Bayangkan anda duduk berjam-jam, mungkin 3 – 4 jam. Selagi duduk, anda akan berhadapan dengan lansia dari usia 60 – 80 tahun, meskipun ada yang 40 – 50 tahun. Pendengaran yang sudah berkurang begitu juga penglihatan. Itulah masalah yang kami hadapi dengan sabar, kadang harus menaikkan volume suara, kadang harus menarik nafas panjang. Sekelumit cerita dari relawan Sejuta Kacamata.

Bulan september, kami sudah melakukan 2 kegiatan pembagian kacamata baca secara cuma-cuma di Kulon Progo dan Surakarta. Sekitar 800 pasang kacamata kami distribusikan kepada mereka yang membutuhkan.
Menjalankan Amanah
Kacamata-kacamata ini adalah amanah daripada donatur yang telah menghibahkan kacamata yang sudah tidak terpakai lalu mengirimkannya kepada sejuta kacamata.
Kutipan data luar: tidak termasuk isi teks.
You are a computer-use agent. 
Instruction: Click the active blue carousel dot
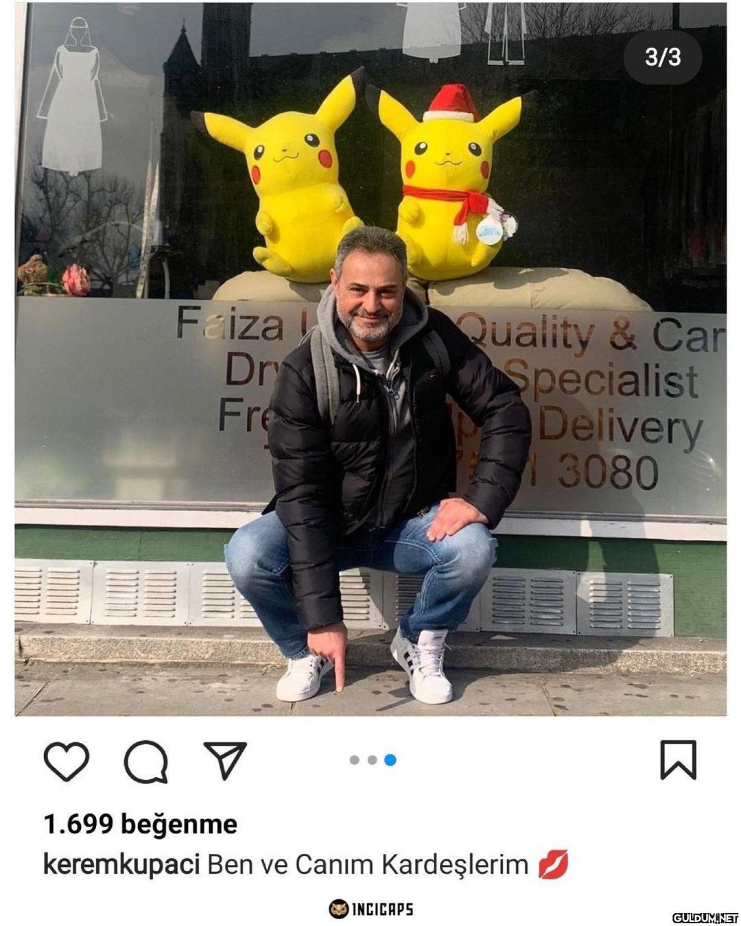pyautogui.click(x=390, y=760)
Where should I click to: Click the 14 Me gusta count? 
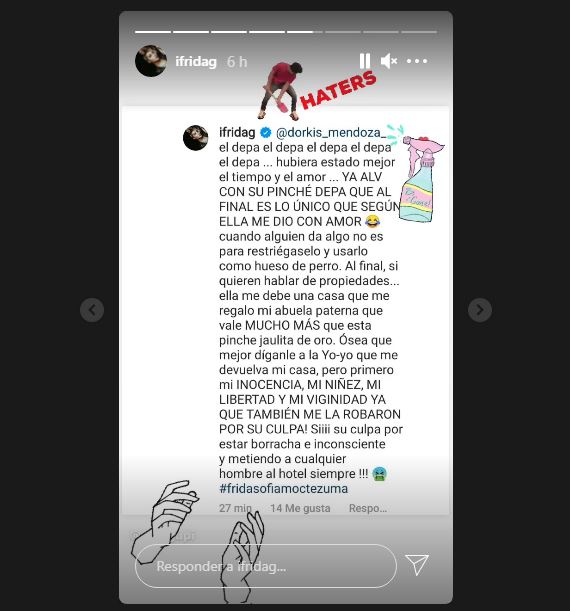(x=300, y=508)
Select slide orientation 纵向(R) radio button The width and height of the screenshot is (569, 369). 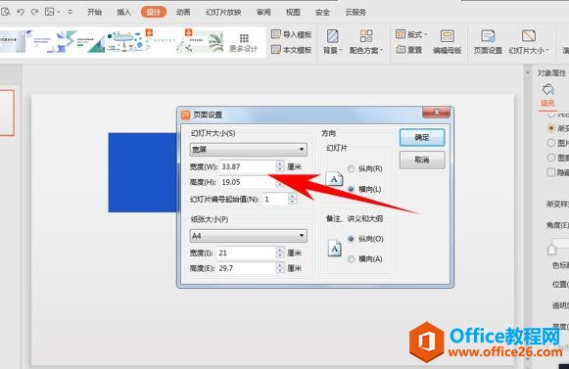pos(351,168)
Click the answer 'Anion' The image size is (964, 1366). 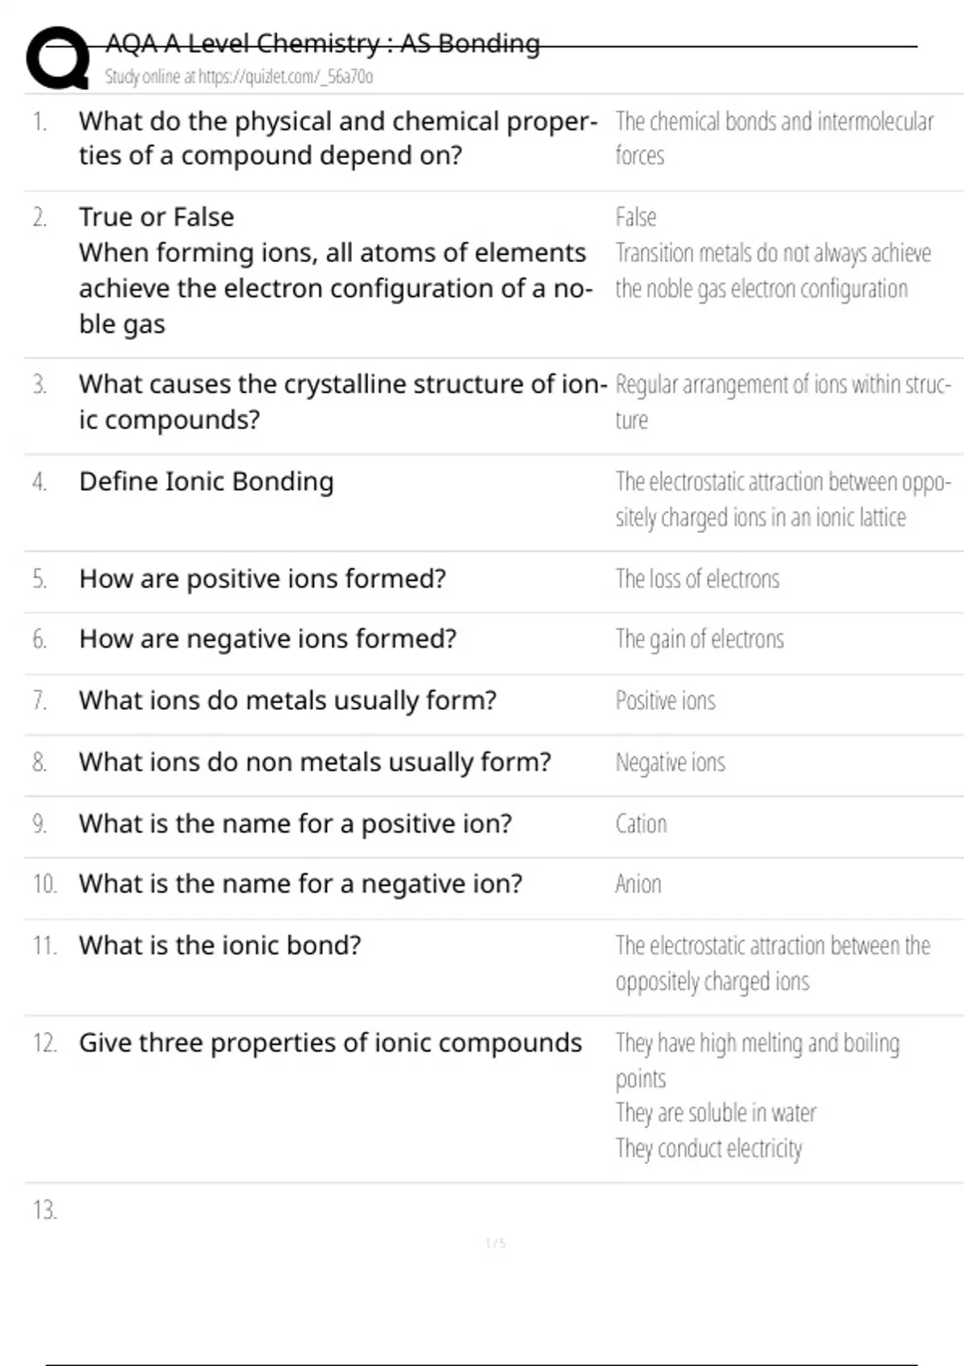(638, 885)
Kami lalu mensortir dan memerbaikai semua kacamata dan jika perlu mengganti akan lebih layak diterima.
Amanah yang harus dijalankan adalah mendistribusikan kacamata. Tidak sekedar membagikan, namun harus bisa memastikan yang menerima adalah orang yang tepat dengan kacamata yang tepat.

Tidak mudah memastikan dan semua pas baik kacamata maupun yang menerimanya. Langkah pertama adalah memastikan penerima tidak mengalami gangguan mata seperti glukoma atau katarak. Dokter mata diperlukan pada keadaan ini, sehingga dokter mata yang seharusnya buka praktik tetapi kali ini harus turun lapangan.
Memeriksa Mata
Setelah memastikan kesehatan mata, barulah penerima akan diperiksa untuk mendapatkan kacamata yang sesuai dengan ukurannya. Usia seseorang kadang bisa menjadi patokan, dimana mereka yang sudah kepala 4 akan plus 1, kepala 5 plus 1,5 – 2, kepala 6 – akan plus 2 – 3, sisanya akan plus lebih dari itu. Namun itu adalah acuan kasar.

Secarik kertas bertuliskan huruf dengan ukuran 8, 10, 12, 14, dan 16 menjadi acuan. Saat penerima bisa membaca tanp a harus memundurkan kepala atau memajukan kertas pada font 12 maka masih anggap normal atau plus masih dibawah 1. Jika mereka melakukan gerakan, maka bersiap untuk memasangkan kacamata plus 1 lalu 1,25 dan seterusnya sampai penerima mendapat ukuran yang pas dan nyaman saat membaca.
Ada kalanya pengukuran itu meleset. Penerima kadang sesaat saja melihat huruf dan memaksaakan. Setelah sampai rumah dicoba berubah menjadi pusing, artinya ukuran tidak tepat. Kami menerima revisi, sehingga penerima bisa menukarkan kembali kacamata dan jika perlu memeriksakan kembali ukurannya.
Emosi yang Membuncah
Acapkali saya merasa nanar dan pasrah, saat ada sebuah harapan itu pupus. Seorang bapak jauh-jauh diantar cucunya untuk mendapatkan kacamata, namun nasib berpihak lain. Setelah diperiksa ternyata bapak ini menderita katarak. Kami memberi kacamata sepertinya tidak akan mengubah keadaan.

Tatapan pasrah dari bapak ini terlihat dari raut mukanya saat menerima kenyataan demikian. “Bapak jangan kawatir, data bapak sudah masuk di kami, jika nanti ada program operasi katarak gratis akan kami kabari” kata ketua tim kami. Serentak raut bapak ini berubah dan asa itu pun datang kembali. Entahlah kapan asa itu akan dipenuhi.
Awal September kami hadir di Demangrejo Kulon Progo, kemudian medio September berpindah di Solo. Kami hanya mengandalkan meeting point, selebihnya kami berjalan bersama-sama dan sudah tau apa yang harus dikerjakan. Suatu saat ada yang bertanya “tidak lelah?”. Saya menjawab “sangat lelah dan membosankan, namun senyum, kegembiraan dan syukur mereka sudah kembali melihat terang menjadi penawar semuanya, dan itulah semangat kami untuk terus melayani”.